Peneliti Center of Reform on Economics (CORE) Indonesia, Yusuf Rendy Manilet, mengatakan kenaikan tarif tidak bisa dilepaskan dari tekanan biaya maskapai yang semakin besar.
“Avtur menyumbang porsi besar dalam struktur biaya maskapai. Kalau harga naik dan tarif tidak disesuaikan, maskapai bisa tertekan dan berisiko mengurangi frekuensi bahkan menutup rute,” ujarnya kepada Katadata.co.id, Selasa (31/3).
Menurut Yusuf, dalam konteks Indonesia sebagai negara kepulauan, konektivitas udara menjadi faktor krusial. Jika maskapai mengurangi rute, terutama ke wilayah terpencil, dampaknya terhadap ekonomi bisa lebih besar dibanding kenaikan harga tiket.
“Menjaga keberlanjutan industri penerbangan itu penting. Kalau rute dipangkas, dampaknya ke ekonomi daerah bisa jauh lebih dalam,” katanya.
Di sisi lain, kenaikan tarif diperkirakan langsung menekan permintaan masyarakat, terutama dari kalangan menengah yang sensitif terhadap harga tiket. Dampaknya, sebagian masyarakat berpotensi menunda perjalanan atau beralih ke moda transportasi lain.
Efek ini akan terasa pada sektor pariwisata, khususnya di daerah yang sangat bergantung pada transportasi udara, seperti kawasan timur Indonesia.
“Dampaknya menjalar ke hotel, UMKM, transportasi lokal, hingga tenaga kerja informal,” kata Yusuf.

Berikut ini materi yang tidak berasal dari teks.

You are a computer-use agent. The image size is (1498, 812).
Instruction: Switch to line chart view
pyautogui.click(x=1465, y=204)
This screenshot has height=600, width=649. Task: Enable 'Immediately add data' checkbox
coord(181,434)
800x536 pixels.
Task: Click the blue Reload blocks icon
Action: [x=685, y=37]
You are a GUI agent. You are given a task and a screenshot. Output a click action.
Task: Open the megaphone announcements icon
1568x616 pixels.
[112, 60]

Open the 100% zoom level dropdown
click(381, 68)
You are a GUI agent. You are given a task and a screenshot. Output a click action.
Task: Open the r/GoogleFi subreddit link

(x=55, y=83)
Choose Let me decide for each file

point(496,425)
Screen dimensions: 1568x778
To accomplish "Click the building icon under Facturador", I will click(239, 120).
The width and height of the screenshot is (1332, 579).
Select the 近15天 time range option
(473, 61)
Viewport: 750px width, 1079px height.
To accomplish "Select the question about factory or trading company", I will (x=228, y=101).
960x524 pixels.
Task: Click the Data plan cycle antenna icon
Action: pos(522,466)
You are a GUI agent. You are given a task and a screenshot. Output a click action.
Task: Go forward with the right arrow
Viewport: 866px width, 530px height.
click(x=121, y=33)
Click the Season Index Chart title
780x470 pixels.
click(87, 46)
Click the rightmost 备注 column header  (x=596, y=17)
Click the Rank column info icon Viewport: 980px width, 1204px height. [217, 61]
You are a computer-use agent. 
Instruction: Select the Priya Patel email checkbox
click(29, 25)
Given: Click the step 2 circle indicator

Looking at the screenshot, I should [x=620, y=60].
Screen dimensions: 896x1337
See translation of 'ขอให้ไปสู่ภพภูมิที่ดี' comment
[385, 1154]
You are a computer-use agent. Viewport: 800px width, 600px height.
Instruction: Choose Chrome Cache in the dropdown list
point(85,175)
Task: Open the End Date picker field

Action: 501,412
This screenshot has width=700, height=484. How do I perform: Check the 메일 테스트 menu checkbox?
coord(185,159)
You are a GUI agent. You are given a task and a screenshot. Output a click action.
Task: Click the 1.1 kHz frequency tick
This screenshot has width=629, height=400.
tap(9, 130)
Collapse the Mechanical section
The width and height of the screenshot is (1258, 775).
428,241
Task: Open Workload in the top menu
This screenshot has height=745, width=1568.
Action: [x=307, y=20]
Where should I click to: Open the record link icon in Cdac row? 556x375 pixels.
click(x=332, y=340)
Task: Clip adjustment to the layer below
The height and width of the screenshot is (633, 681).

Berpotensi Dorong Ongkos Distribusi
Dari sisi inflasi, Yusuf menilai dampak nasional mungkin tidak terlalu besar, namun tekanan di tingkat daerah bisa lebih signifikan. Kenaikan biaya transportasi udara akan mendorong ongkos distribusi, terutama untuk barang yang membutuhkan pengiriman cepat seperti produk segar dan farmasi.
Akibatnya, harga barang di daerah dengan konektivitas terbatas berpotensi naik lebih tinggi dibanding wilayah lain.
Tak hanya itu, ia juga menyoroti kenaikan TBA yang akan berdampak pada pelaku usaha, khususnya yang mengandalkan logistik udara. Mereka dihadapkan pada pilihan sulit antara menaikkan harga atau menanggung margin yang lebih tipis.
“Untuk pelaku usaha di luar Jawa, ini bisa cukup menekan daya saing,” ujarnya.
Meski memberi ruang bagi maskapai, Yusuf mengingatkan bahwa kenaikan tarif tidak boleh menjadi solusi jangka pendek semata. Tanpa pembenahan struktural, pola kenaikan tarif setiap kali harga energi naik berpotensi terus berulang.
“Tanpa perbaikan efisiensi, kita bisa masuk ke pola yang sama biaya naik, tarif naik, tapi struktur industri tidak berubah,” katanya.